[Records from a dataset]
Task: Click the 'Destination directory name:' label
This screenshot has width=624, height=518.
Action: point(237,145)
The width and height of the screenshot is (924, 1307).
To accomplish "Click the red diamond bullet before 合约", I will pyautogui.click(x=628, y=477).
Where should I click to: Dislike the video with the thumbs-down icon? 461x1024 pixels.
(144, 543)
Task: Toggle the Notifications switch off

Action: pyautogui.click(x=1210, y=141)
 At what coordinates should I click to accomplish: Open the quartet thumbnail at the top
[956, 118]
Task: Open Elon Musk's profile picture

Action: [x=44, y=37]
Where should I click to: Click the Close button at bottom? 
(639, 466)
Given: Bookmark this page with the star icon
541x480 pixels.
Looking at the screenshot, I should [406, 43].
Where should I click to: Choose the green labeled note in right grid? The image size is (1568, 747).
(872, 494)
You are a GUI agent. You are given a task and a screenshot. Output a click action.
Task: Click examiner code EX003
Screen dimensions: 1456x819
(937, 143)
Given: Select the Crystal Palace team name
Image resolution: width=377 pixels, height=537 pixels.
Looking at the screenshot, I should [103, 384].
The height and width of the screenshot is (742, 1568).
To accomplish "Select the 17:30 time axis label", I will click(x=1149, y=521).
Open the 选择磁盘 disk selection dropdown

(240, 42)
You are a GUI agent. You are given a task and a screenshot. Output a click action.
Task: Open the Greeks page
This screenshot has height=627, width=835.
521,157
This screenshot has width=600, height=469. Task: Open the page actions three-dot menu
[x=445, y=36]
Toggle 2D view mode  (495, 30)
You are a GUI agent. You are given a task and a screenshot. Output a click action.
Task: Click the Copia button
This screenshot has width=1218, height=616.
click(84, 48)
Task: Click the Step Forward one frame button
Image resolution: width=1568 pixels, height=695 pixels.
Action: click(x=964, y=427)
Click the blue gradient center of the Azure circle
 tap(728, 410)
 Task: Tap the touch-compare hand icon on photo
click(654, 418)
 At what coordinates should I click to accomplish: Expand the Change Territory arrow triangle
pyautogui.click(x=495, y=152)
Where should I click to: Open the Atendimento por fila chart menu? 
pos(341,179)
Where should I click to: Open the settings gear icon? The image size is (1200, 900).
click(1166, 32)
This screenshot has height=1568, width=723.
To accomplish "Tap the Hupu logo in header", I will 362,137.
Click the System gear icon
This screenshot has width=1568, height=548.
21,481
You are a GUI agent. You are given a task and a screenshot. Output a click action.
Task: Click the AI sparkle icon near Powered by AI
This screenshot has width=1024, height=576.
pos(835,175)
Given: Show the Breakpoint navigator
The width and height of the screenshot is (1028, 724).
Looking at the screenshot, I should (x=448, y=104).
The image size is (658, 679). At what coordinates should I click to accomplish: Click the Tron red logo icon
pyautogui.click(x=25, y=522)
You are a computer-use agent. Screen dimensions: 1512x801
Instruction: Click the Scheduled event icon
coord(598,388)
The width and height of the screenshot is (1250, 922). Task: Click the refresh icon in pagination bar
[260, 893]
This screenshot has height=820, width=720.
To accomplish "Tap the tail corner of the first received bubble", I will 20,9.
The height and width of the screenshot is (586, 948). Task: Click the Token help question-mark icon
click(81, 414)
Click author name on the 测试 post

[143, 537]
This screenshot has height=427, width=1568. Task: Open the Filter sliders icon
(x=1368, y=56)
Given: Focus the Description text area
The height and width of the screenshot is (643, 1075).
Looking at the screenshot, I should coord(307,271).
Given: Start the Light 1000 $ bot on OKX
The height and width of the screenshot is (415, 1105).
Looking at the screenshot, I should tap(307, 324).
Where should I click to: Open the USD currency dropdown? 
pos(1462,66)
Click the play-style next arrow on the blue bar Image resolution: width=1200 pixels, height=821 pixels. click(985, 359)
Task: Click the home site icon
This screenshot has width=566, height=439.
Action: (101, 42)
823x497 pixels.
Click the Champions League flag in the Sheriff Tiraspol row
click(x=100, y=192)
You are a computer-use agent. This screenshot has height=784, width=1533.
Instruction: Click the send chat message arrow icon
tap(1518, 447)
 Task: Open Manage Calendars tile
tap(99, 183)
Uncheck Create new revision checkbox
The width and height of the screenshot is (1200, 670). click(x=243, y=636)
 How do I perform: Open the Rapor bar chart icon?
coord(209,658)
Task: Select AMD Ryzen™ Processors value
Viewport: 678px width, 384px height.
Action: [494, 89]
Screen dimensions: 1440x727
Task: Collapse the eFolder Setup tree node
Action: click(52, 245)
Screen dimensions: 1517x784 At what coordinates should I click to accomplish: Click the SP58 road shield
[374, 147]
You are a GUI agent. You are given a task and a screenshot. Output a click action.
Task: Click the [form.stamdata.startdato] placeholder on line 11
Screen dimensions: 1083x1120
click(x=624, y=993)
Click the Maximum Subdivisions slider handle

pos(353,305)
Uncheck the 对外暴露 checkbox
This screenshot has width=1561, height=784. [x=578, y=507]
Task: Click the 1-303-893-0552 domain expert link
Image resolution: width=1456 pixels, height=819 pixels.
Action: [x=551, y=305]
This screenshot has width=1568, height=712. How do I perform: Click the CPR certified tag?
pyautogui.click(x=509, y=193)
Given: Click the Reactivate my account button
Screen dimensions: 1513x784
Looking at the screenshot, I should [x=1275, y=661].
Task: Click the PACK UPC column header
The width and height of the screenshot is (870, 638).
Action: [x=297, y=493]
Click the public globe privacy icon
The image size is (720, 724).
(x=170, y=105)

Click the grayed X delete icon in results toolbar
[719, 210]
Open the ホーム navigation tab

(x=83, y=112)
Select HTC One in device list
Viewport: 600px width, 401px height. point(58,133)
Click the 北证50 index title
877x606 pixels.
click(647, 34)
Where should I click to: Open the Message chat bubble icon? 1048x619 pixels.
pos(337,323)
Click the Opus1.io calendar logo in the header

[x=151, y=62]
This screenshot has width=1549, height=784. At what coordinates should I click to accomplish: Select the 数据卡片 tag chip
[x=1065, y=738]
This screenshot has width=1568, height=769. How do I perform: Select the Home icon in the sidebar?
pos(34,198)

-- Problem description --
Output as a numbered list, skipping blank lines, the lines of the material beginning with the line containing "This screenshot has height=427, width=1568." and continuing through the line containing "pos(353,305)".

-- Exercise answer --
1. This screenshot has height=427, width=1568. Task: Open the Filter sliders icon
2. (x=1368, y=56)
3. Given: Focus the Description text area
4. The height and width of the screenshot is (643, 1075).
5. Looking at the screenshot, I should coord(307,271).
6. Given: Start the Light 1000 $ bot on OKX
7. The height and width of the screenshot is (415, 1105).
8. Looking at the screenshot, I should tap(307, 324).
9. Where should I click to: Open the USD currency dropdown? 
10. pos(1462,66)
11. Click the play-style next arrow on the blue bar Image resolution: width=1200 pixels, height=821 pixels. click(985, 359)
12. Task: Click the home site icon
13. This screenshot has width=566, height=439.
14. Action: (101, 42)
15. 823x497 pixels.
16. Click the Champions League flag in the Sheriff Tiraspol row
17. click(x=100, y=192)
18. You are a computer-use agent. This screenshot has height=784, width=1533.
19. Instruction: Click the send chat message arrow icon
20. tap(1518, 447)
21.  Task: Open Manage Calendars tile
22. tap(99, 183)
23. Uncheck Create new revision checkbox
24. The width and height of the screenshot is (1200, 670). click(x=243, y=636)
25.  How do I perform: Open the Rapor bar chart icon?
26. coord(209,658)
27. Task: Select AMD Ryzen™ Processors value
28. Viewport: 678px width, 384px height.
29. Action: [494, 89]
30. Screen dimensions: 1440x727
31. Task: Collapse the eFolder Setup tree node
32. Action: click(52, 245)
33. Screen dimensions: 1517x784 At what coordinates should I click to accomplish: Click the SP58 road shield
34. [374, 147]
35. You are a GUI agent. You are given a task and a screenshot. Output a click action.
36. Task: Click the [form.stamdata.startdato] placeholder on line 11
37. Screen dimensions: 1083x1120
38. click(x=624, y=993)
39. Click the Maximum Subdivisions slider handle
40. pos(353,305)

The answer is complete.